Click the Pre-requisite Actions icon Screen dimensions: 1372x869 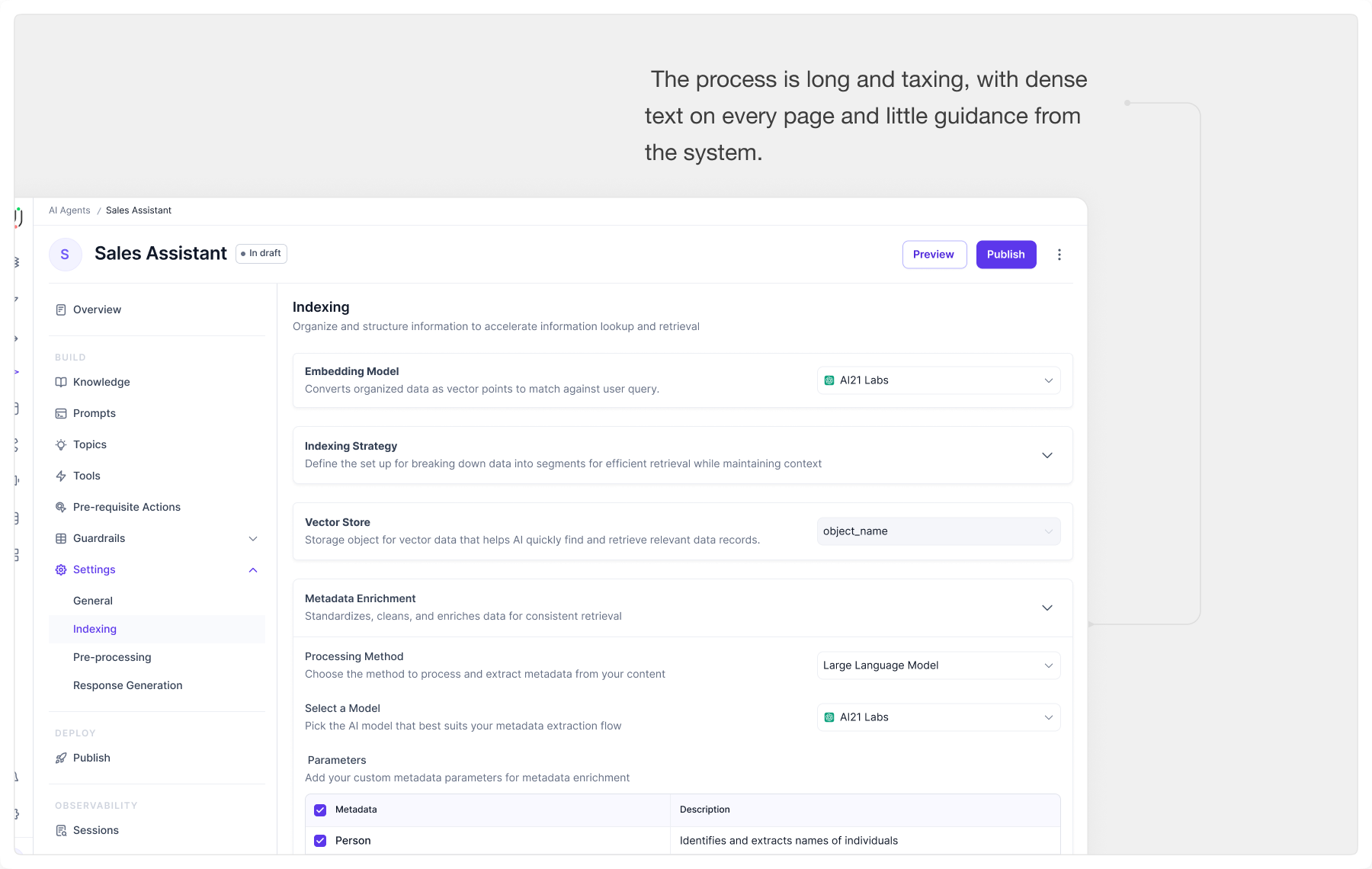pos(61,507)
━━━━━━━━━━━━━━━━
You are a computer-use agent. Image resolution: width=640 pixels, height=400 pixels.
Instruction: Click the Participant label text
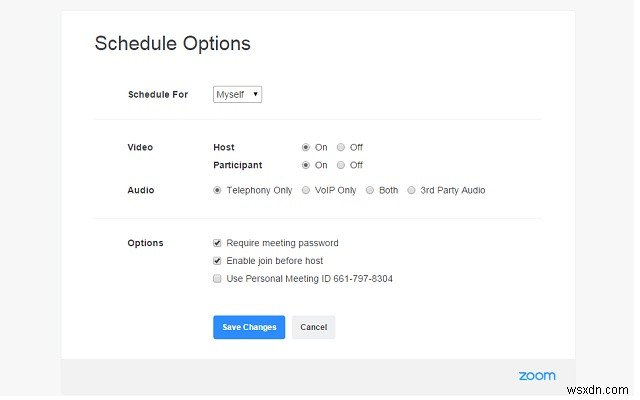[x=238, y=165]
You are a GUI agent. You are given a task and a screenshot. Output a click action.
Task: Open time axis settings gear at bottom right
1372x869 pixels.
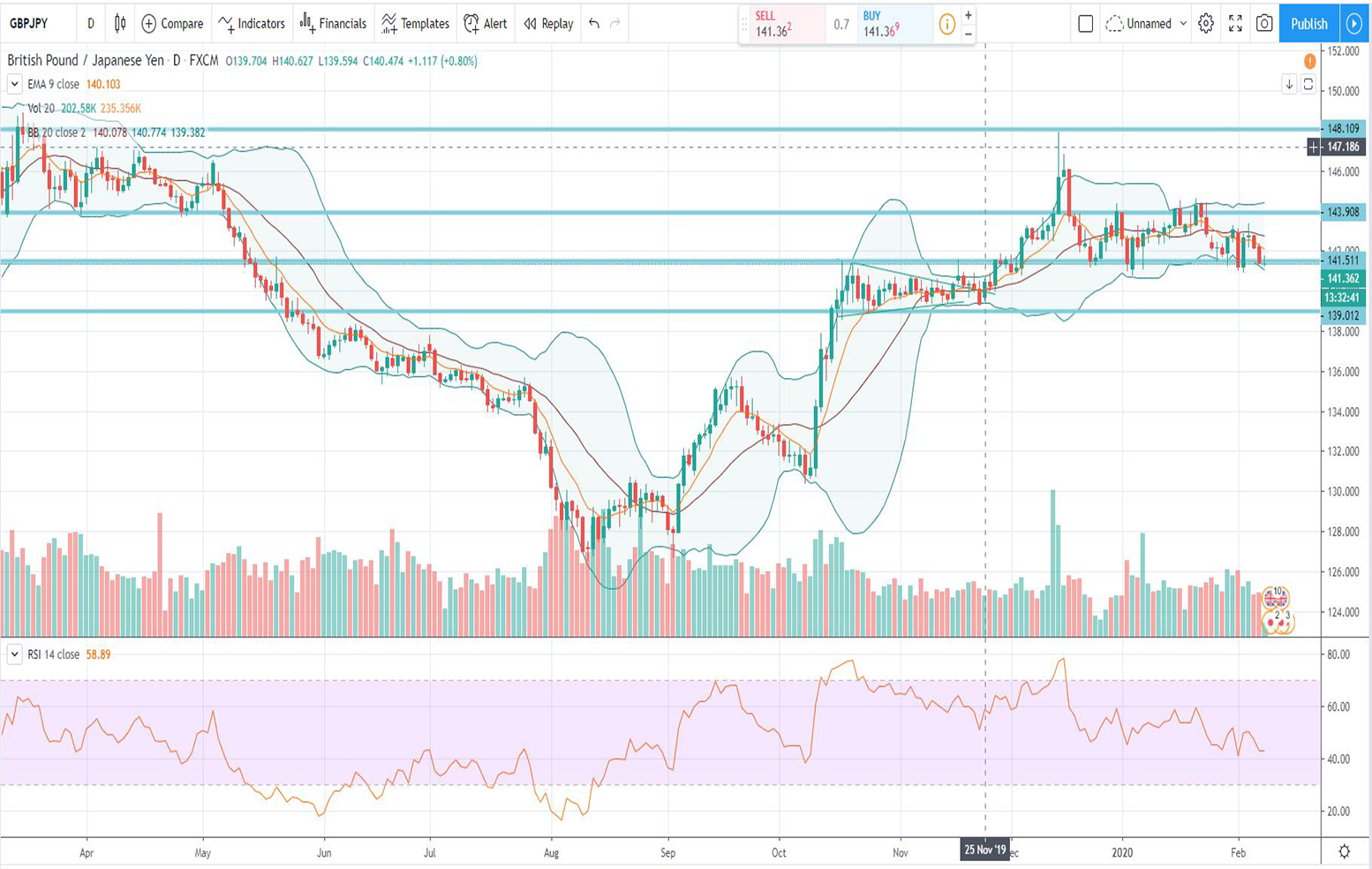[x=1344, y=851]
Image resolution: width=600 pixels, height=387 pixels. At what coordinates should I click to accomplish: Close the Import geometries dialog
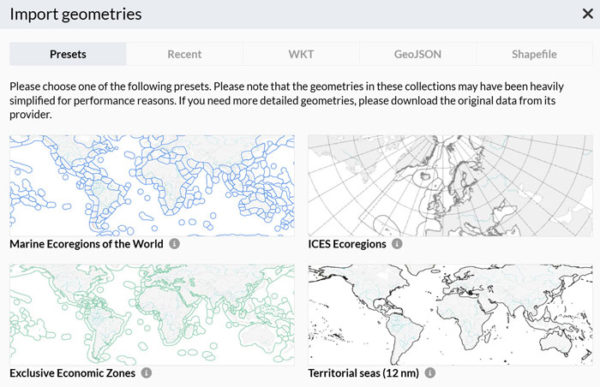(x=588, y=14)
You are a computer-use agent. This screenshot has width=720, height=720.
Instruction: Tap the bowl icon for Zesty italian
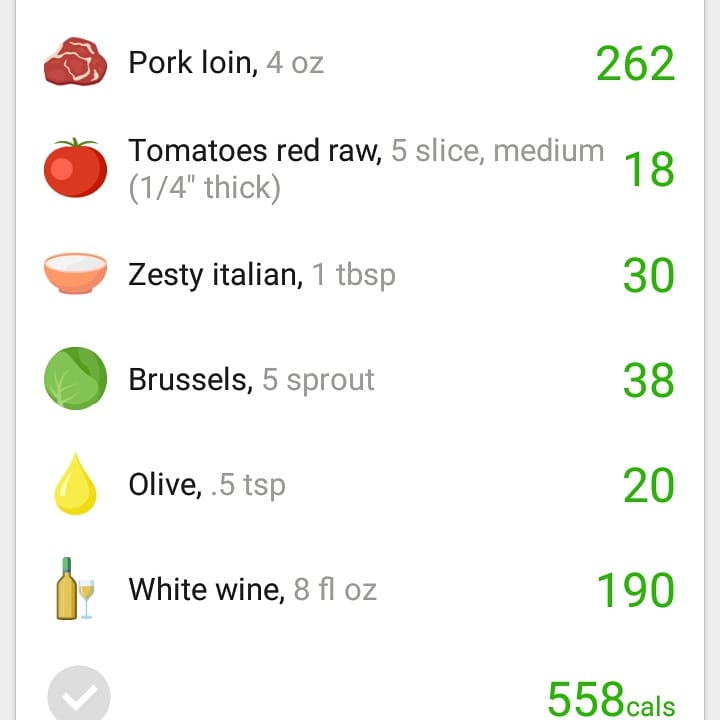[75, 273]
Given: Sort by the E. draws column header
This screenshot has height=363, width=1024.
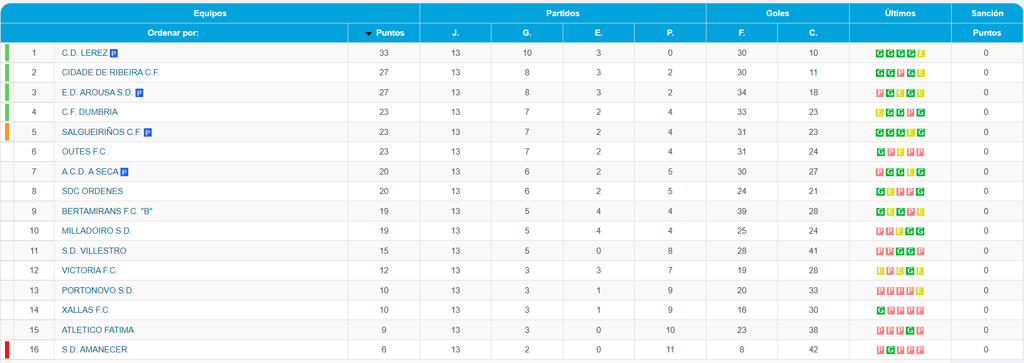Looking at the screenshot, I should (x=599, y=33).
━━━━━━━━━━━━━━━━
For this task, return exactly the stretch of the listing above from the line with "Image resolution: width=600" through the line with "You are a computer-use agent. This", inclusive and without pictures.

Image resolution: width=600 pixels, height=387 pixels. At what coordinates should I click to accomplish: Close the Import geometries dialog
(x=588, y=14)
You are a computer-use agent. This screenshot has width=720, height=720.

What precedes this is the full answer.